• _Stated task A_:
In the records, rewrite the lines starting at the one containing "Click the Build minutes tooltip label" and ending at the one containing "will (90, 16).", swapping "Open" for "Launch" and changing nothing else.

• _Page_:
'''

I also imagine there must be a veterinarian in Fort William who's working on prosthetic limb extensions for wild haggis, to give them a fighting chance. So do all haggis travel around the hillside clockwise or anti-clockwise, or is it like right-handed and left-handed humans, with some of each?

Regarding the OP's question about dodgy places in Scotland, are there any Glasgow neighborhoods she/we might want to avoid, or some to make a point of seeing? Cheers!

Posted by
1341 posts

Hi Cyn. In the wild the haggis is omnivorous. Plants, animals, car keys, all form part of its natural diet. I believe one of the sexes is clockwise, the other anti-clockwise, though scientists are not sure which is which.

'''

• _Stated task B_:
Write the next part of the forum thread about wild haggis, picking up after its last post.

• _Provided data_:
'''

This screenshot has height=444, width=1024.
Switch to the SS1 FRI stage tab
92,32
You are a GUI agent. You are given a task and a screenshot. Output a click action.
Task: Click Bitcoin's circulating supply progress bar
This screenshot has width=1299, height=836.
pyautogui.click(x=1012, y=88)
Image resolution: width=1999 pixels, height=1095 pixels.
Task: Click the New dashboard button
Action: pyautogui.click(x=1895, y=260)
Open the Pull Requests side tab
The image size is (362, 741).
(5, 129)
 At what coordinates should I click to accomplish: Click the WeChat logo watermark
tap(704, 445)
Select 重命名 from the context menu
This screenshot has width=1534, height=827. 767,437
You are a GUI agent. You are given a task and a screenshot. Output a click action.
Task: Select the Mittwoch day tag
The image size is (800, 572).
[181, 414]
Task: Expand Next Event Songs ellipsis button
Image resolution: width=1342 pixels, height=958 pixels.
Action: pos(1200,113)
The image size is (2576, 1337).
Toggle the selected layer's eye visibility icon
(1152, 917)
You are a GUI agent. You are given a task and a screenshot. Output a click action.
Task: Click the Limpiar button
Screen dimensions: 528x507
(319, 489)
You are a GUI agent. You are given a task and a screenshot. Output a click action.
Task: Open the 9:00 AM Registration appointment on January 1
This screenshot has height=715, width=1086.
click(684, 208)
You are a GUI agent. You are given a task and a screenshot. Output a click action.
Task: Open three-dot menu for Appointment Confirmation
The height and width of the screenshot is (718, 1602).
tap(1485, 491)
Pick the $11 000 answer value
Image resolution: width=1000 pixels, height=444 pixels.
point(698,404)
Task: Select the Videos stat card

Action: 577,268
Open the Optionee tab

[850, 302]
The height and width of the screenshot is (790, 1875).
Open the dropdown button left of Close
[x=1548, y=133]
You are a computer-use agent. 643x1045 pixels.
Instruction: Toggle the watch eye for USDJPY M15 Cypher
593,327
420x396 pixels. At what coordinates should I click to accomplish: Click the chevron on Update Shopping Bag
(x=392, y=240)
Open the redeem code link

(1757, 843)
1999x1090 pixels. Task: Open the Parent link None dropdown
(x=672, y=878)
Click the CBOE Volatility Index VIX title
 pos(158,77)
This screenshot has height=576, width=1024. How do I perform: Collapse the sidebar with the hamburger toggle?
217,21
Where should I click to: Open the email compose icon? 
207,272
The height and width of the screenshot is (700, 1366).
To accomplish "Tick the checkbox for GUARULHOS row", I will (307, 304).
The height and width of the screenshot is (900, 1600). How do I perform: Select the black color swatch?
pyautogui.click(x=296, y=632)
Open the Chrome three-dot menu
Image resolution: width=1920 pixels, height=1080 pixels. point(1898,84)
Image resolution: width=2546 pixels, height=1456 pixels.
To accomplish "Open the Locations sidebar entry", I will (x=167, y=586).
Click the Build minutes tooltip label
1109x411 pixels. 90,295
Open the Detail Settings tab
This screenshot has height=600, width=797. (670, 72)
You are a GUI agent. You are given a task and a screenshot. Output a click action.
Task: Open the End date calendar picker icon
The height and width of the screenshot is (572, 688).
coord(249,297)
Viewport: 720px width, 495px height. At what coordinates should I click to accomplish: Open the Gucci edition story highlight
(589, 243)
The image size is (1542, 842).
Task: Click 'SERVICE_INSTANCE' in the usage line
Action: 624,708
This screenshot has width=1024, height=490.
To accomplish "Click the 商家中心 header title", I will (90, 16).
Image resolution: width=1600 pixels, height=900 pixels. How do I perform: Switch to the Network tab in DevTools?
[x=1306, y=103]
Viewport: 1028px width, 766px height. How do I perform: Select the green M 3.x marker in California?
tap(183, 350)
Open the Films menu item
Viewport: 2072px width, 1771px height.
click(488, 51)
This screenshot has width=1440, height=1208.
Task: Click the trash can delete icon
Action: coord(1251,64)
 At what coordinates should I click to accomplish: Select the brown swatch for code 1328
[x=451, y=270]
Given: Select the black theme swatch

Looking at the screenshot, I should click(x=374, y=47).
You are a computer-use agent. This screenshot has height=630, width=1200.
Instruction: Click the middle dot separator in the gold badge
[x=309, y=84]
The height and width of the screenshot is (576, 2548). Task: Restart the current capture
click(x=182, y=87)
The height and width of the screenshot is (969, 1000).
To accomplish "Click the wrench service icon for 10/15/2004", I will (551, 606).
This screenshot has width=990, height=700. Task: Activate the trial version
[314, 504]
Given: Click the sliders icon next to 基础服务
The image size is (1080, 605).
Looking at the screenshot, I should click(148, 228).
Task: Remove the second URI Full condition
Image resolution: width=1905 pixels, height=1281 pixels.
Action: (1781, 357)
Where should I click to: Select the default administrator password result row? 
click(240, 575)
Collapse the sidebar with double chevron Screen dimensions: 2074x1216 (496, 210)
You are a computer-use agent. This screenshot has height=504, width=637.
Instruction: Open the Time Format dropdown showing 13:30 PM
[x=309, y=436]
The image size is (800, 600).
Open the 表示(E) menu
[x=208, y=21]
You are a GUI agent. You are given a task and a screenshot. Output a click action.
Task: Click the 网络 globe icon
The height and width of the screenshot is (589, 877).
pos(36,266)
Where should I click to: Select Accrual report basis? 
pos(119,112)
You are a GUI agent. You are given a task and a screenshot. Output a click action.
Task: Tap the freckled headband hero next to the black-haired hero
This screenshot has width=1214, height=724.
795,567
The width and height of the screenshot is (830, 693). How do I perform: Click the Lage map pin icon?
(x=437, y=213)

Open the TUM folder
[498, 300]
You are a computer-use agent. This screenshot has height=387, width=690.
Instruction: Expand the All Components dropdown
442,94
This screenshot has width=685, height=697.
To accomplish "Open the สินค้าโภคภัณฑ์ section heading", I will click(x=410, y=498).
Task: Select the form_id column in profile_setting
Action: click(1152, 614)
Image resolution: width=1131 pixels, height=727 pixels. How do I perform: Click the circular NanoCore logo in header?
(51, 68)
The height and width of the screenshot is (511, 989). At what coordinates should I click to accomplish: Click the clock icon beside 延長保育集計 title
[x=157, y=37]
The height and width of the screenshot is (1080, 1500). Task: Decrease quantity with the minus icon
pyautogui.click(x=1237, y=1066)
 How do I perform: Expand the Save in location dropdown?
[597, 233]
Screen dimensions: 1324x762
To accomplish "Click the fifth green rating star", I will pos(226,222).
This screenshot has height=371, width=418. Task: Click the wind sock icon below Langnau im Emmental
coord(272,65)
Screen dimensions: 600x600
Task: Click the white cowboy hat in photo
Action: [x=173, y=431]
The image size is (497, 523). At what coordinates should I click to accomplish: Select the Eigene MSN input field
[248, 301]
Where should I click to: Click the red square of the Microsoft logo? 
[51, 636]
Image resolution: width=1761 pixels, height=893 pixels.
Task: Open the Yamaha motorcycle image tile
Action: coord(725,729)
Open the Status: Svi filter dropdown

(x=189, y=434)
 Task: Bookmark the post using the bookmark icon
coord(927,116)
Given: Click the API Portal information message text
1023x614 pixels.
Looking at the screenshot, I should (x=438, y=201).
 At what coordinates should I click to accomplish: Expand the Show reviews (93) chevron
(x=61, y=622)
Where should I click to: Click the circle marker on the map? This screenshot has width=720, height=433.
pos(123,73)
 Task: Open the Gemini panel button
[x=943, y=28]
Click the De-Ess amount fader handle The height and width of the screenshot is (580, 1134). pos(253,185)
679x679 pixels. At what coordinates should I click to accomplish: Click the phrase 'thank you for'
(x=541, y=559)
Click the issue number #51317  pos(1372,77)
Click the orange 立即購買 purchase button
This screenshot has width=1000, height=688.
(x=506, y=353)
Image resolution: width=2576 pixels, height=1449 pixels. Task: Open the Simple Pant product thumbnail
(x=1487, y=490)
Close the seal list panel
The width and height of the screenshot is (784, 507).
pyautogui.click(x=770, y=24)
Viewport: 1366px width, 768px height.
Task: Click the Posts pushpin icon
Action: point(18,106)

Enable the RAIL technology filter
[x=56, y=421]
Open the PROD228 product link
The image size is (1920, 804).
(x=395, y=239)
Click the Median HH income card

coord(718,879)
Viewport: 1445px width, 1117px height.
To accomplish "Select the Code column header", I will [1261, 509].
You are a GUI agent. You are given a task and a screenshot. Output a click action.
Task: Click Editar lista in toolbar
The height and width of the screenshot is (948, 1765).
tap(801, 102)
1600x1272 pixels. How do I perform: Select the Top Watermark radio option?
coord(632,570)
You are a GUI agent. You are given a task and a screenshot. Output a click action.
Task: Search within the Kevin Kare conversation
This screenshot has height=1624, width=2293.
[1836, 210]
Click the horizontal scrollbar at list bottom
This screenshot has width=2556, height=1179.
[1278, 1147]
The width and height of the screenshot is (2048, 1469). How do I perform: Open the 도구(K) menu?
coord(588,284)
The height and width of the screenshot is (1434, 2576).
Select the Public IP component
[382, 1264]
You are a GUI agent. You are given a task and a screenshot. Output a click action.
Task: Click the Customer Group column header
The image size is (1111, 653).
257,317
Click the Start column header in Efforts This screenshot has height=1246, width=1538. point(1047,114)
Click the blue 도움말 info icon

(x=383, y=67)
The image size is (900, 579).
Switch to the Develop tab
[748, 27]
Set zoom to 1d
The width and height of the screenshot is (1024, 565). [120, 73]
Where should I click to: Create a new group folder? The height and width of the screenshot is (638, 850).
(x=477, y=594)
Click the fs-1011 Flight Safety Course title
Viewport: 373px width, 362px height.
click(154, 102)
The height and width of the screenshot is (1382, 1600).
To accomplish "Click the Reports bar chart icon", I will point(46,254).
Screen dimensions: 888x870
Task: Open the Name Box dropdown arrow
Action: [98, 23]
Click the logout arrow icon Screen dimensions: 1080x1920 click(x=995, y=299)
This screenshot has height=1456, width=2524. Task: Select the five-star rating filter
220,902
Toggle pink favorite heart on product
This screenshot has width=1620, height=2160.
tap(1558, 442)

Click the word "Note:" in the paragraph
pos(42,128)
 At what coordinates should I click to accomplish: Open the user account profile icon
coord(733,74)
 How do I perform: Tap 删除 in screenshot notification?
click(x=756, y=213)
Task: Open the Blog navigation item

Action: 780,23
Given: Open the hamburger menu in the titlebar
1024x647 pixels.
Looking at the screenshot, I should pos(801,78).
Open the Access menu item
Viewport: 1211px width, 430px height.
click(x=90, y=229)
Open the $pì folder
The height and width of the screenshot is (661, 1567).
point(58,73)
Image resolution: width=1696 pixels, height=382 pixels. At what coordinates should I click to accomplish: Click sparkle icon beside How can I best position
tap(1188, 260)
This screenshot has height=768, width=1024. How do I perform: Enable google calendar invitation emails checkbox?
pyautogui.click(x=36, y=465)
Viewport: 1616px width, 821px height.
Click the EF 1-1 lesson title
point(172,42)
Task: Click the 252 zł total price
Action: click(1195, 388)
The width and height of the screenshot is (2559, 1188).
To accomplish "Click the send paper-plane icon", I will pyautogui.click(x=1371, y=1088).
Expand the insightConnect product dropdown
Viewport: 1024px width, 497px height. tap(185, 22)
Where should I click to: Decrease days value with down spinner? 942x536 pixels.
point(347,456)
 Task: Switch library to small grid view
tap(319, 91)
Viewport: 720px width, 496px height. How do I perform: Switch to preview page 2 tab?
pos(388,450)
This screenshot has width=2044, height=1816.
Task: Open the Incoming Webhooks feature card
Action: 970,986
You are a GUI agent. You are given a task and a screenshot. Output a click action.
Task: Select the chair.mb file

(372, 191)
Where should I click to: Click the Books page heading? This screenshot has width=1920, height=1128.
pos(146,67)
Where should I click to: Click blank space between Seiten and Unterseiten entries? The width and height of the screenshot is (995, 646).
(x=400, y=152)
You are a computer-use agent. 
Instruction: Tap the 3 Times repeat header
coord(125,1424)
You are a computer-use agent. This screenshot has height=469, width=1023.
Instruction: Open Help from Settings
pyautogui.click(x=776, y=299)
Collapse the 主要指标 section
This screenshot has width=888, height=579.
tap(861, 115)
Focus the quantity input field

'''

• _Task result A_:
Click the Build minutes tooltip label
1109x411 pixels. 90,295
Launch the Detail Settings tab
This screenshot has height=600, width=797. (670, 72)
You are a GUI agent. You are given a task and a screenshot. Output a click action.
Task: Launch the End date calendar picker icon
The height and width of the screenshot is (572, 688).
coord(249,297)
Viewport: 720px width, 495px height. At what coordinates should I click to accomplish: Launch the Gucci edition story highlight
(589, 243)
The image size is (1542, 842).
Task: Click 'SERVICE_INSTANCE' in the usage line
Action: 624,708
This screenshot has width=1024, height=490.
To accomplish "Click the 商家中心 header title", I will (90, 16).

• _Task result B_:
As per Glasgow, there is a thread about if the Dear Green Place is worth visiting. Apart from saying yes, again, there is little to add. Glasgow is not going to win a beauty contest, in Scotland for the cities that is going to be taken by Stirling, Perth and Edinburgh. But it is a good looking city. Very much a working city with all the good and bad that implies.

There are areas to avoid, but as tourists you are unlikely to go there and the best advice is to ask at the hotel if concerned.

Posted by
5668 posts

Hi momster, If you want to encounter serial killers and crime, read Ian Rankin's books and then avoid those sites. :) Seriously, I've traveled as a single woman in Scotland and never felt unsafe.

Orkney is truly a wonderful place to visit. Have you found the Orkneyjar website? Since you're interested in literature look up George Mackay Brown and ready some of his novels before you go. Also, check out Dorothy Dunnett's The King Herafter which is about MacBeth and the North.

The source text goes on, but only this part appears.